Coatzacoalcos nightclub fire
- Date: August 27, 2019
- Location: Coatzacoalcos, Veracruz, Mexico;
- Type: Arson
- Deaths: 31
- Injuries: 11

= Coatzacoalcos nightclub fire =

2019 Event in the Mexican Drug War

On the evening of August 27, 2019, a fire started in a nightclub in Coatzacoalcos, Veracruz, Mexico. The fire killed 31 people. It was started by what are believed to be members of the Jalisco New Generation Cartel, who blocked its exits.

== Attack ==
It is believed that unidentified members of the Jalisco drug cartel were angered at the bar owner's refusal to pay extortion demands, and burst into the bar at gunpoint. The unknown assailants then locked the doors and other emergency exits of the club and then doused the building with gasoline and set it on fire. Prior to the attack the owner was kidnapped by the same group of individuals.

Early reports of the attacks claimed that the fire had been started by homemade bombs, although this statement was later recanted.

== Victims ==
Thirty-one people were killed in the attack. Around 24 people died during the initial fire attack and seven more died later in the hospital. Of those dead, there were ten women and sixteen men.
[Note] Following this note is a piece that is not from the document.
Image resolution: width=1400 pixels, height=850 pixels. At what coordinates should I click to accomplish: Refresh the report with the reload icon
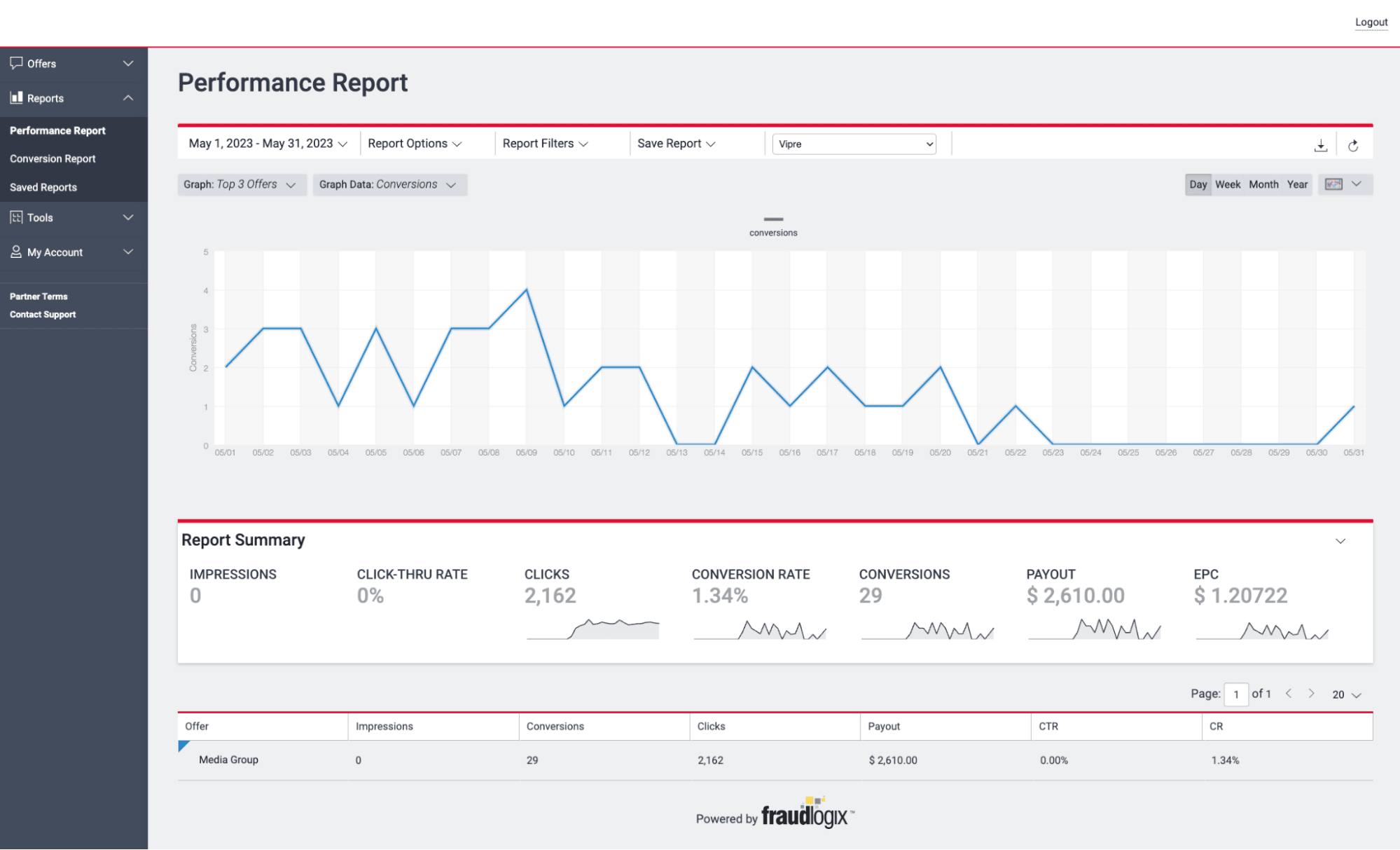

Most of those that were killed were Mexican nationals; two of the deceased victims were, however, Filipino sailors on shore leave.

== Response ==
President Andrés Manuel López Obrador stated that the attack "degrades us as a society, as a government, as a nation". The Governor of Veracruz, Cuitláhuac García Jiménez, used Twitter to condemn the attack.

Many were quick to point to the resemblance of a fire started by Los Zetas drug cartel at a casino eight years prior, which killed 52 people in Monterrey, Nuevo León.